Why User Experience (UX) is so important:
“…Fidelity is not about graphic design; it’s about importance…It’s about all the things that make software successful and transformative. By reducing the fidelity of the Graphical User Interface (GUI), you bring a lens of high-fidelity to the only thing that truly matters: user experience.” – Ben Nadel
As we continue, I am assuming you know the inherent difference between User Experience (UX) design and User Interface (UI) design. If you don’t, here is an analogy: UX is synonymous with the ingredients and type a cake and it’s contents (i.e. the baking soda, powder, flour, sugar, butter, and eggs). If your target audience is allergic to nuts…don’t make a walnut, carrot cake. UI is the presentation of the cake, like the frosting and adornments. The cake you’d make for a 5 year old boy and a 70 year old woman probably look and taste differently.
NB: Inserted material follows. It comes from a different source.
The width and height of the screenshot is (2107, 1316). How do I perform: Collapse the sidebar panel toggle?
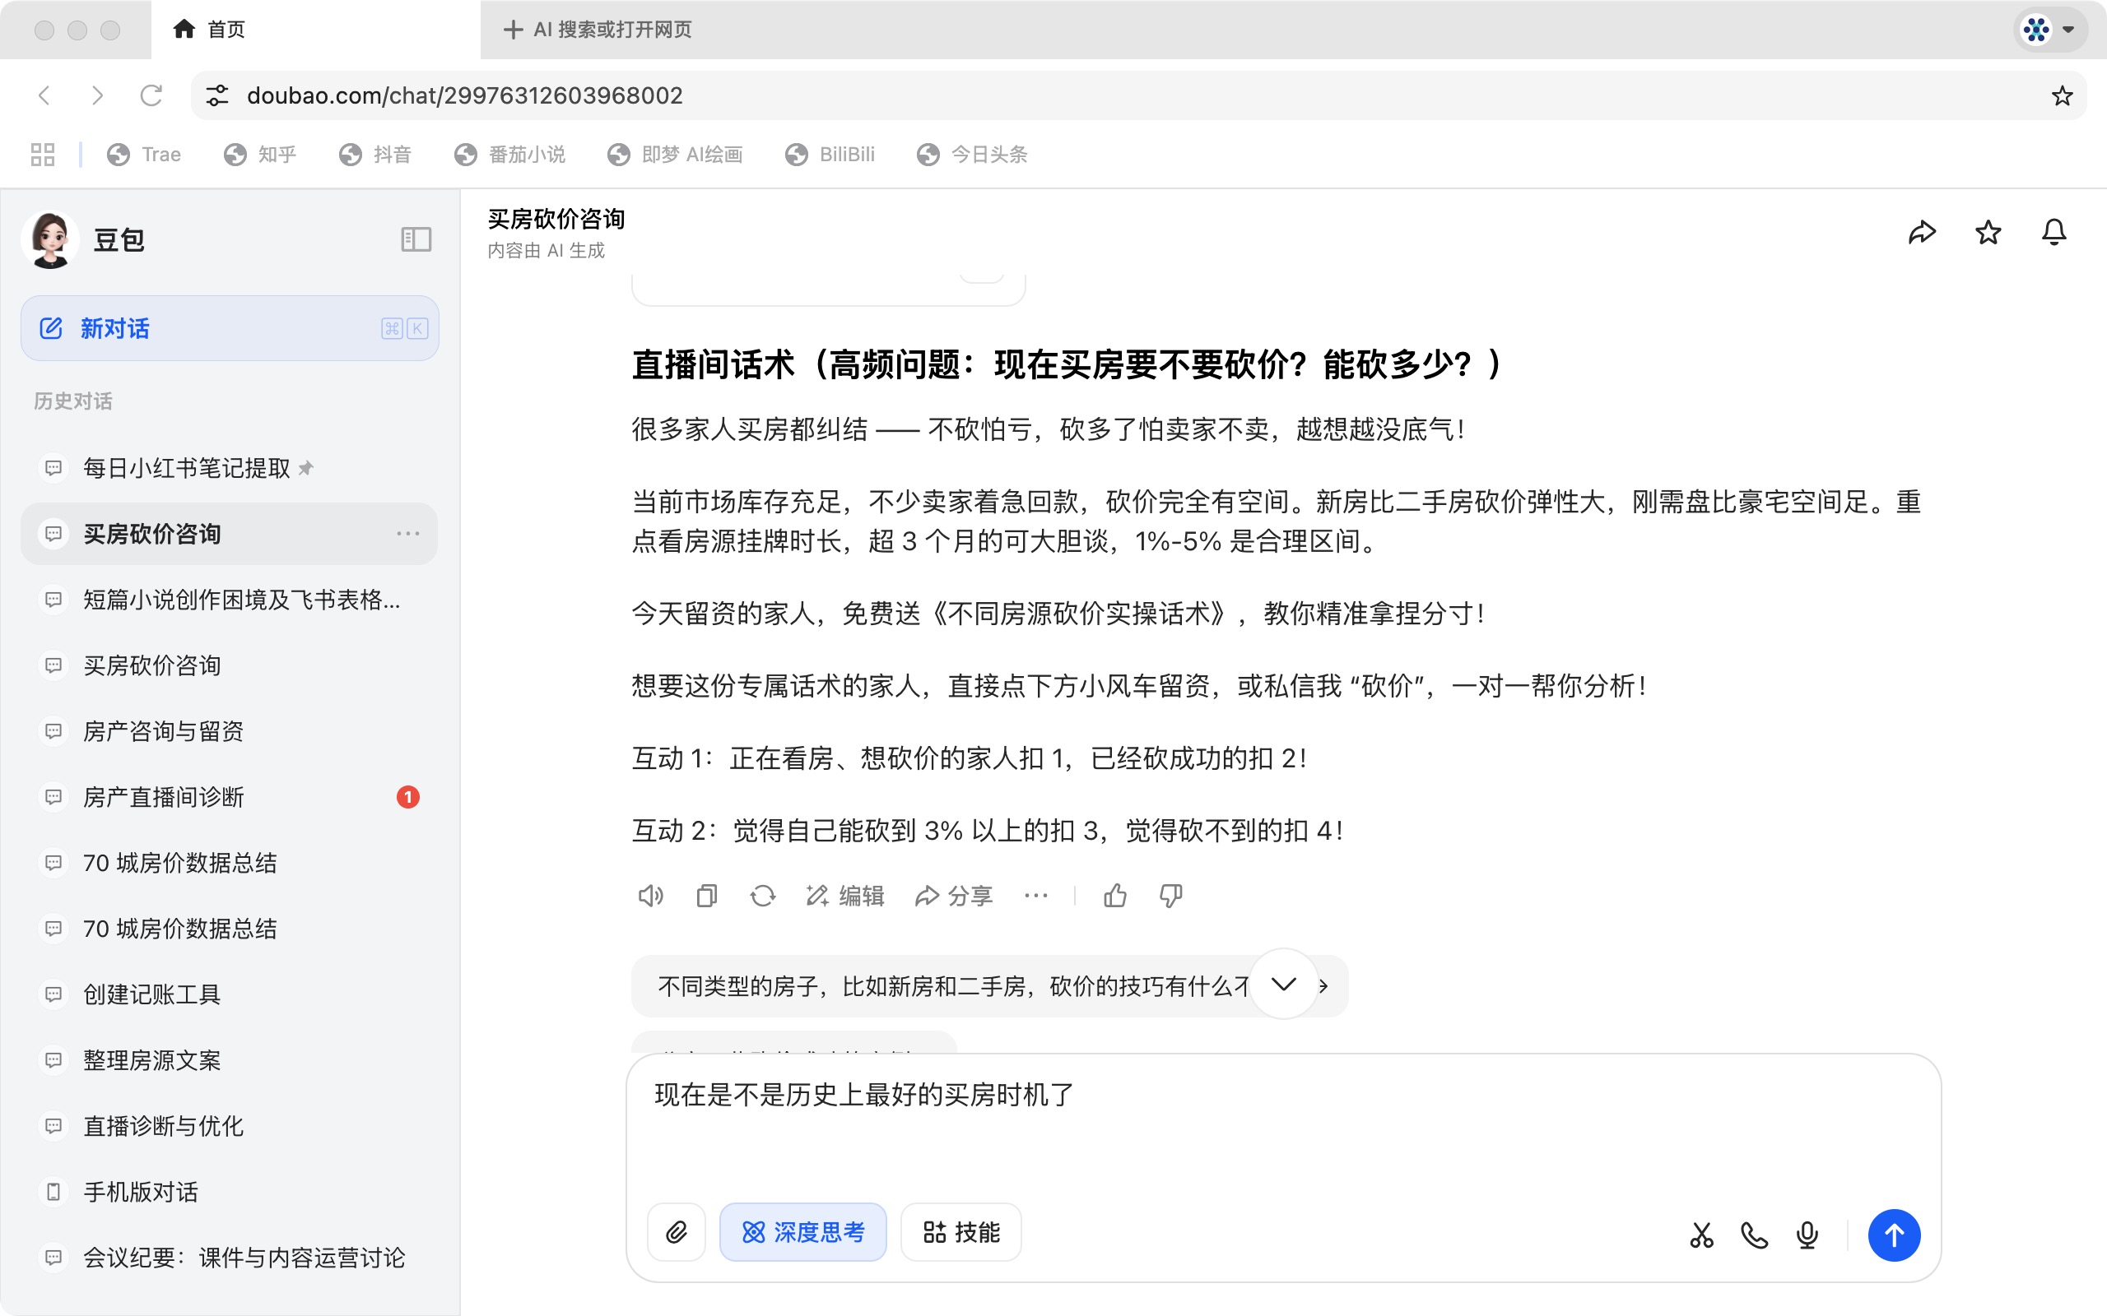click(x=416, y=239)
For a better understanding of UX, here are some helpful articles:
In my last post I discussed the “Process Mistakes That Designers Make” which spoke to the designer. This post in contrast, is geared toward clients seeking a designer; Specifically for organizations looking to build user-friendly designs on a budget. There are all sorts of designers and terms associated with design used interchangeably (and sometimes incorrectly), so it is important to understand what you’ll need before you start looking.
The steps below represent a designer’s process when approaching a new project. If you do these yourself ahead of time—before you hire a designer—you’ll save project time and money. With that said, the person in charge of this pre-work should be the Product Manager (or the person responsible for the success of the tool).
Before hiring a designer, compile the following items:
- A recent and comprehensive competitive analysis of tools similar to what you’ll be producing
- A clearly defined target market
- A collection of user personas with the top persona identified
Identify the most important objective of the product. Define a “critical path” (see my previous post) or objective statement that all relevant parties agree on (e.g. the critical path for a new shoe company might be: Users can easily purchase shoes from the product page).
Here’s where you’ll need a designer.
Conduct a Sketching Session Using Design Thinking with relevant parties. This blog by designer Jason Furnell shares what goes on in a sketching session. If your organization wants to save money, have your PM or the most design-oriented person on your team read through these design-thinking exercises. The intent of all the exercises is to understand how your users or customers approach your product or service. Once you discover how it’s currently approached, the team is responsible to make that user journey as delightful and frictionless as possible.
These exercises will prepare you to speak with a designer. Your team will be able to identify important details that otherwise would have been missed.
Design thinking: Now you are ready for a low-fidelity designer
While looking for UX designers, you should make sure they exhibit the suite of materials you’ll need. Ask if he or she has experience with user testing and how they approach a user test. You’re looking for a designer who can test without bias and generate non-leading scripts.
To clarify what that means, here’s an example of a leading UX test question when testing a “Submit” button action: “Please submit your form.”And here’s a non-leading UX test question: “Now that you have completed the form, what would you do next?” Phrasing a task that includes verbs contained within the user interface aids the user in navigation and may skew results. Keeping prompts open-ended and encourage the tester to talk you through their thought process. This will help you better understand how they perceive the tool and it’s capabilities without any help.
A UX designer’s primary goal is to fully understand users, create the optimal experience for their critical path, and subsequently test designs without an agenda. User testing with five people is adequate; beyond that number, there is a lot of redundancy and results can plateau.
Now you are ready for a visual designer
At this point, you have tested and iterated on your low-fidelity mocks. They are comprehensive to users, but they are all gray scale. You have no brand or emotional appeal to your user. This is also a great opportunity to loop in your copywriter, marketing team, or any other branding experts so there is cohesion amongst all facets of the brand.
It’s useful to think about the behavioral psychology behind what you are offering. Nir Eyal wrote the insightful book Hooked on how product designers use behavioral norms to build habits. What feeling do you want your users to have when using or consuming your product? How do you want your audience to talk about your brand to their friends? Products with great branding and user experience define those feelings early on and think through that lens for every customer interaction. It’s not about manipulation as much as it is giving your brand a personality that speaks to your target audience.
How to give feedback
While giving feedback you may be tempted to say, “I don’t like that.” Resist the urge! Pause, think about what in the designs is working for your target audience and what seems unclear. Try to articulate why to the designer. Your designer will produce better results with specific feedback—and love you for it! Now you’re ready to venture off into the UX/UI world. Good luck!